Work to complete —
It is required that the lines from the top of the listing through the line with "Image resolution: width=492" be reproduced exactly, excluding pictures.

Supplied records —
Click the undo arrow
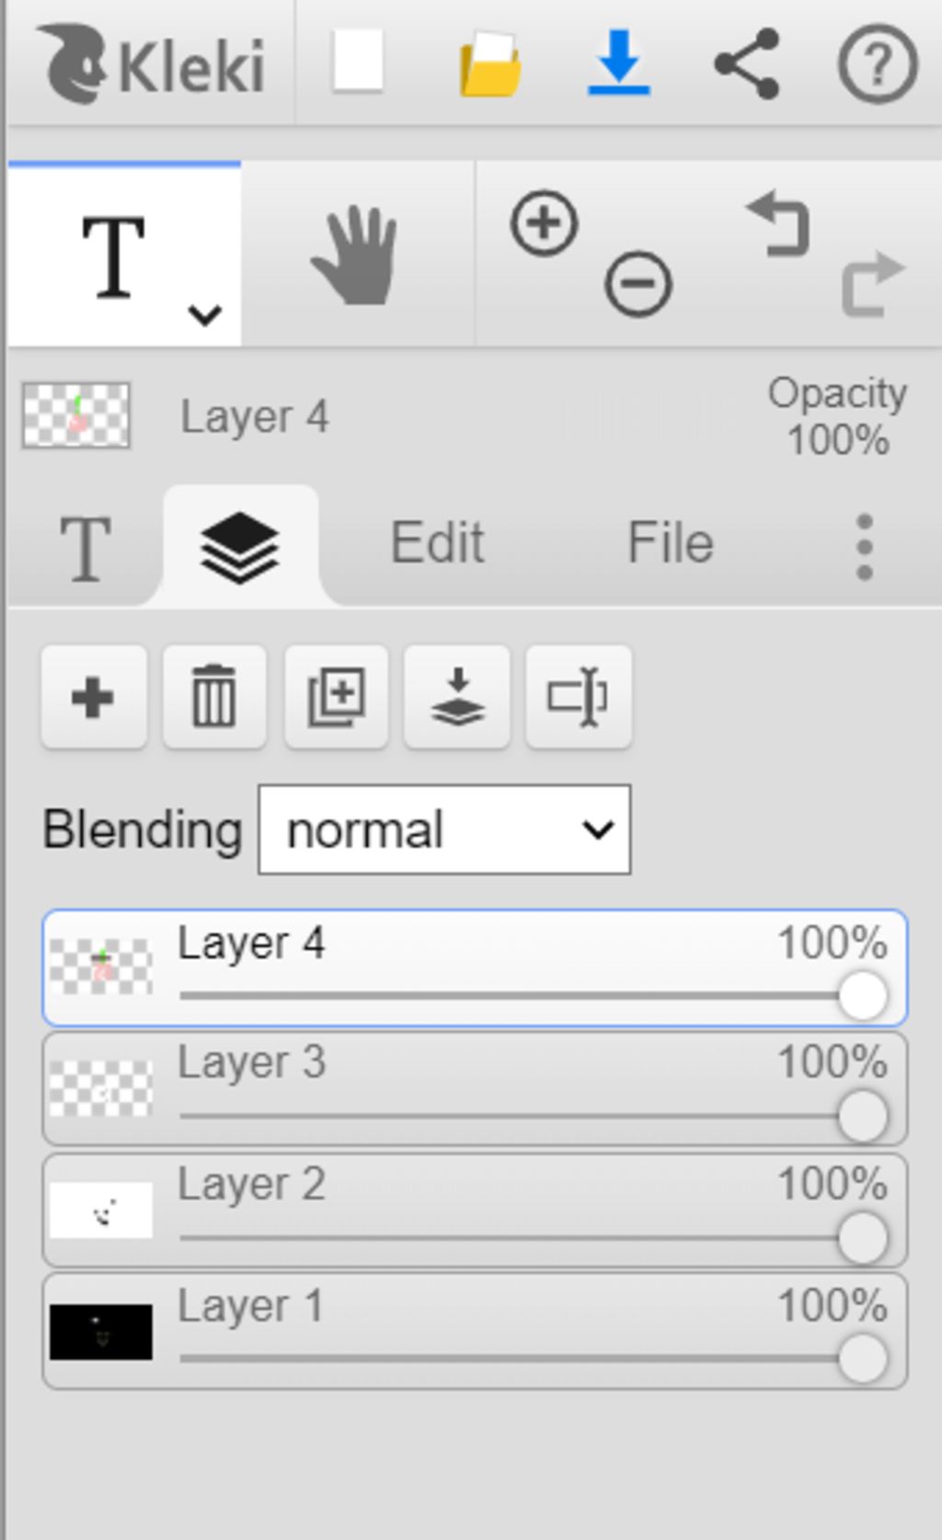This screenshot has height=1540, width=942. 778,223
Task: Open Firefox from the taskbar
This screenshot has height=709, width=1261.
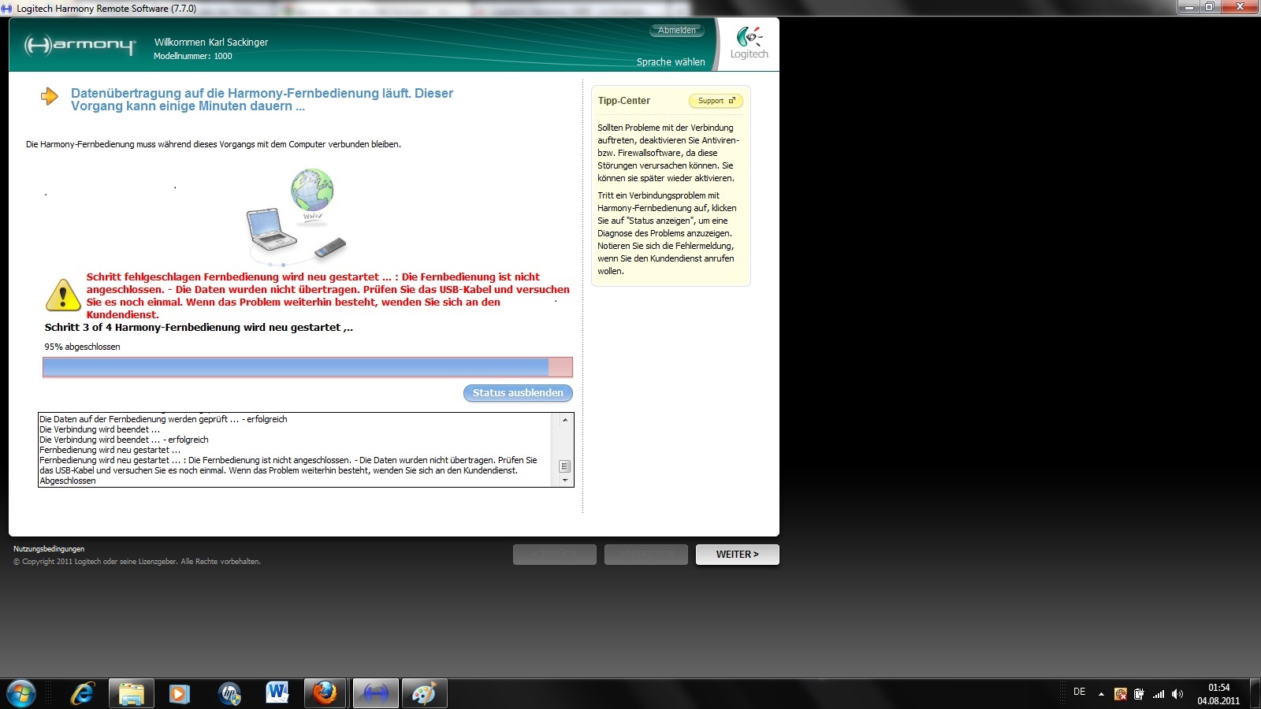Action: click(x=325, y=693)
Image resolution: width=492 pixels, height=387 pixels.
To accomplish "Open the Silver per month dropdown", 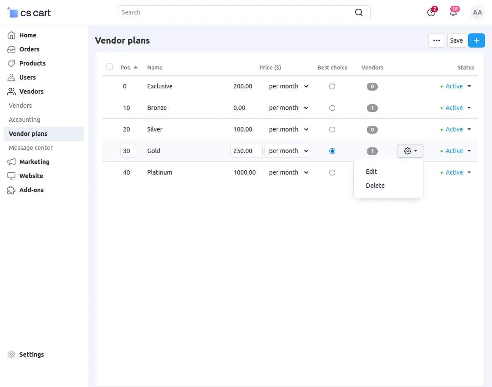I will pos(289,129).
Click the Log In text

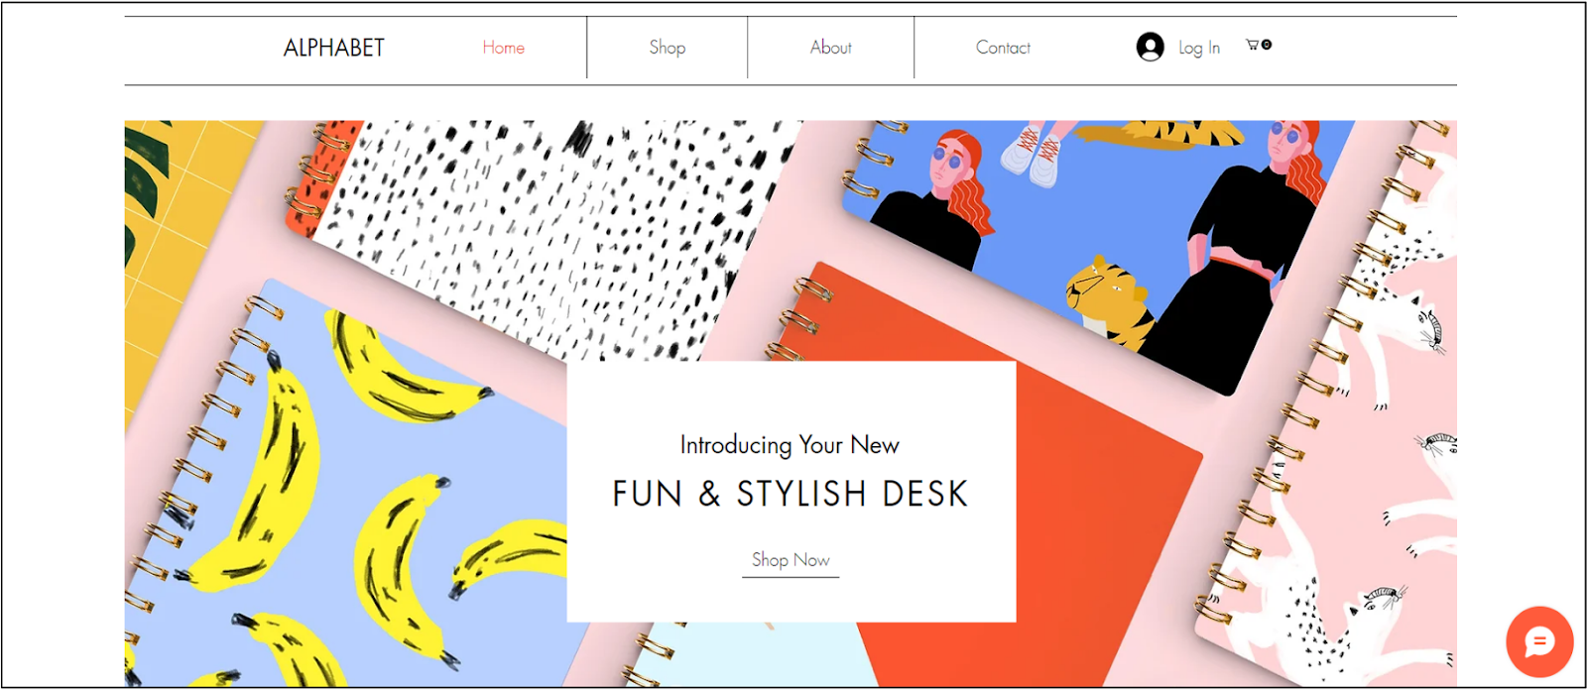click(1199, 48)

Exercise answer —
Click the undo arrow
This screenshot has height=1540, width=942. 778,223
Task: Open Firefox from the taskbar
This screenshot has height=709, width=1261.
Action: click(x=325, y=693)
Image resolution: width=492 pixels, height=387 pixels.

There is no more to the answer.